I’ve always known that holding a grudge only hurts you. When you stay mad at someone, that anger really only takes life away from you, but simply knowing that doesn’t make it any easier to act on. In high school, I encountered many challenges: drama, jealousy, and even the loss of friendship. After my senior year, I lost one of my closest friends, and I found myself clinging to our friendship and our memories. I held on to anger and jealousy. I’m still holding on, like keeping the friendship close might somehow fix it; like the fact that my feelings haven’t disappeared must mean something.
Could this attachment be a good thing? To love someone so deeply that you can’t let go of the good or even the bad? I feel anxiety and nervousness even returning to my hometown because our memories live everywhere here, and I am scared of facing those, facing her. I replay what happened over and over again, as if thinking about it might change something.
Maybe the friendship itself hurt more than the ending. Maybe letting go of it feels like letting go of a part of myself;I’m not ready to let go, but I know I should be. I feel like I’m spiraling.
I saw her in public the other day, like strangers carrying so much anger and love for each other. I can’t believe there was a time when I knew everything about her, and suddenly it was like a switch flipped. It just stopped. No closure. No real ending.
Maybe that was the least painful way it could have ended. But was it? Can she even understand how much pain she caused me? My mom tells me that she’s not losing sleep over this, that she’s not overthinking it like I am. But that thought still sticks: what if she is? What if she’s waiting for me to reach out? I can’t even reach out; I am blocked on every social media platform, a quiet reminder of how carefully she manages the image she shows to the world.

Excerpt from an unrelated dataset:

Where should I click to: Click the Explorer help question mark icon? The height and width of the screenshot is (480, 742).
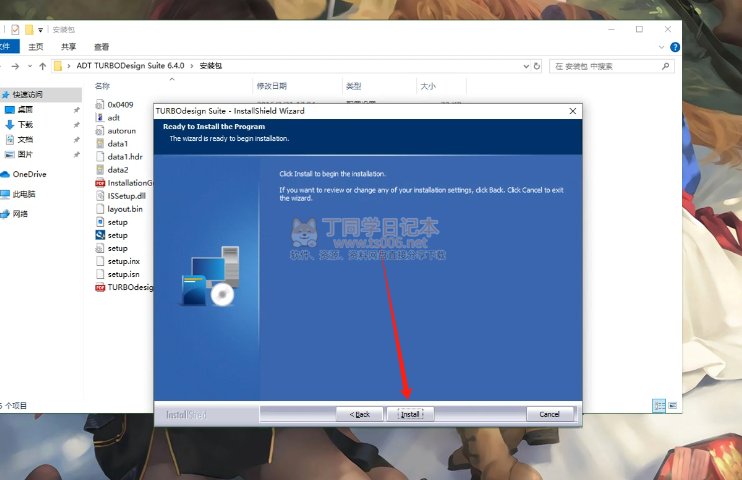[673, 46]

But what if she’s not waiting? What if she’s completely over it? How could she be? And even if she isn’t, could we ever reach a point of civility? With people from my hometown, it always seems like they either love you or hate you. I don’t want a best friendship again; after everything that happened, I don’t even think that’s possible, nor do I want it to be. But I do wish we could reach a place of simple cordiality - to be able to smile politely, to pass each other without tension, to exist in the same place without fear. I wish I didn’t feel scared to come home because she’s still talking about me, keeping my name in conversations I never asked to be part of, long after our friendship ended.
Sometimes I think it would be easier to move away, to escape the memories, the people who disregard me now because of what she said and the power she holds over them, and the
places that remind me of what I once went through. I’m angry and hurt for what she did, for how she didn’t listen, for how she took the word of a person she unfriended over mine. I’m angry and hurt by how she handled the situation after it unfolded and the lengths she went to turn people against me. I’m angry at her friends. I’m angry and hurt that I can’t know her anymore, that I can’t show her my pictures from college, or have long talks about our lives.
I want to leave here and never look back. But how would that fix anything? How would disappearing teach me how to face things like this? How could I ever learn from it if I can’t even stay?
People say these things take time, but how much time? I’ve heard it takes half the length of the friendship to get over it. Do I really have to wait nine years? For eighteen years, I’ve known her. For eighteen years, we have had some kind of relationship. For eighteen years, we promised we’d stand in each other’s weddings. So how do you move on from someone you’ve known for so long, someone you loved so deeply?
Maybe the answer isn’t about forgetting or forcing myself to “get over it”. Maybe it’s learning to live with the ache, without letting it define me. Maybe it’s accepting that love can change shape, that people can grow apart, and that sometimes the most painful endings teach us the most about who we are.
I don’t have closure from her, but I’m beginning to realize I can give closure to myself. I can honor what we had without holding myself hostage to it. I can carry the good, learn from the hurt, and still keep moving forward, knowing that I am proud of myself for how I handled that situation.
Maybe moving on doesn’t mean letting go of her, it means choosing not to lose myself and living in the love we did share and the love I am capable of giving and receiving.
And maybe, deep down, somewhere in her heart, she’s holding a grudge or still holding on to what we shared. Maybe she does know the kind of person I am - the kind of person I showed her throughout our friendship. Maybe she will read this and take a true moment to think. Maybe she thinks it was a mistake… or maybe not - I’m not going to lose sleep over it anymore.